CHEF JEFF: Flavor makes smoked meat appealing
I can trace my fondness for smoked food back to the 1950s, when my Uncle George used to give to my dad northern and whitefish that he smoked in an old refrigerator he had converted into smoker. I’ve been a big fan ever since, gobbling up any food that was smoked whenever the opportunity arose.
Have you ever wondered about the origins of smoking food such as meat and fish?
Some theorize it dates back to cavemen, who discovered their smoky abodes (without chimneys) imparted greater flavor on hanging meats and acted as a better way to preserve them.
That makes sense to me, since what makes smoked food most appealing is the flavor.

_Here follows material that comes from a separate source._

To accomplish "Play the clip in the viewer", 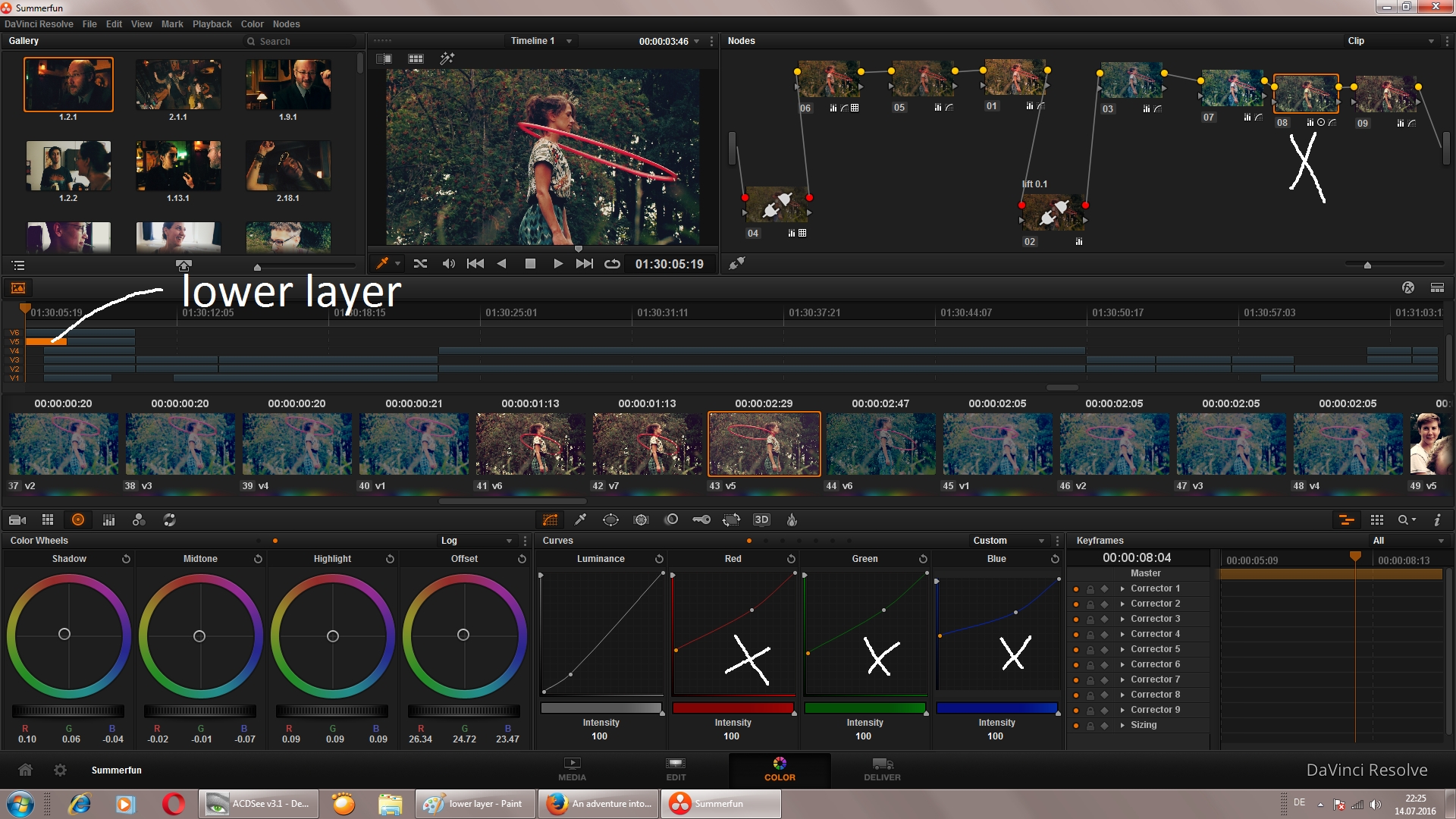I will pos(558,264).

I can trace my fondness for smoked food back to the 1950s, when my Uncle George used to give to my dad northern and whitefish that he smoked in an old refrigerator he had converted into smoker.
I’ve been a big fan ever since, gobbling up any food that was smoked whenever the opportunity arose.
Along the way, I fell in love with smoked chickens from the Forest River Colony of Hutterites near Fordville, N.D. And I discovered a number of delicious smoked items at L & M Meats in Grand Forks.
But it wasn’t until a couple of years ago that I started “smoking” myself. That’s when I purchased an electric smoker from Cabela’s. And, the rest is history.
I smoke my own venison and elk sausage (some people would call it bologna) as well as fish, including salmon. (My favorite use for smoked salmon is in a spread, a tasty recipe given to me by Jerome Dufault, of Grand Forks.)
Most recently, I smoked some pheasant legs and thighs that were soaked overnight in brine (1 gallon water, 1 cup kosher salt, ¼ cup sugar, 1 tablespoon each paprika and black pepper).
They then were patted dry and coated with some McCormick applewood rub, which contains sugar, spices and herbs (including chili pepper and red pepper), garlic, salt, onion, molasses and apple cider vinegar. Finally, I threw the meat into my smoker (loaded with water-soaked apple wood chips) for three to four hours.
The pheasant, which didn’t dry out much because of the brine, has been a hit with nearly everyone who has tried it — from a few of my co-workers to my grandson’s baseball team.
I’m not the only one who likes to smoke meat and fish. It’s a popular pastime for several in a region with so many hunting and fishing opportunities. In fact, I wouldn’t be surprised to find a homemade smokehouse or two on just about every block in most small towns around here.
I know that in Minto, N.D., several people got together a few years ago and built a smokehouse that’s in use year-round. According to Chris Misialek, who runs the Harvey Avenue Saloon and sponsors the town’s annual bologna contest each year, the smokehouse is used for everything from chickens to bologna. He said one group used the smokehouse for fish.
Do it at home
For anyone who wants to try smoking at home and doesn’t have access to an electric or homemade smoker or a smokehouse, a stovetop wok or a kettle-style barbecue will work — and here’s how:
• For the wok method, place 13 cup dry wood smoking chips directly into the bottom of a foil-lined wok. The drip pan comes next, followed by the rack. Cover the wok tightly with aluminum foil, so no smoke escapes. Then, cover with the lid. Heat over medium-high heat. The chips will smolder for about 15 minutes. This is good for foods that cook quickly: fish fillets, oysters, nuts and other small, quick-cooking foods.
• For the kettle-style barbecue method, make a fire of charcoal briquettes then push them to the side of the grill and place a drip pan in the center. Place soaked, drained wood-smoking chips on top of the hot briquettes, adding more as needed when the smoke begins to thin. (Two cups of chips will give you 30 minutes of smoking, and you may need extra charcoal.) This method is best for large pieces of meat, chicken or game and usually takes 1 to 1½ hours.
It’s so easy, even a caveman could do it.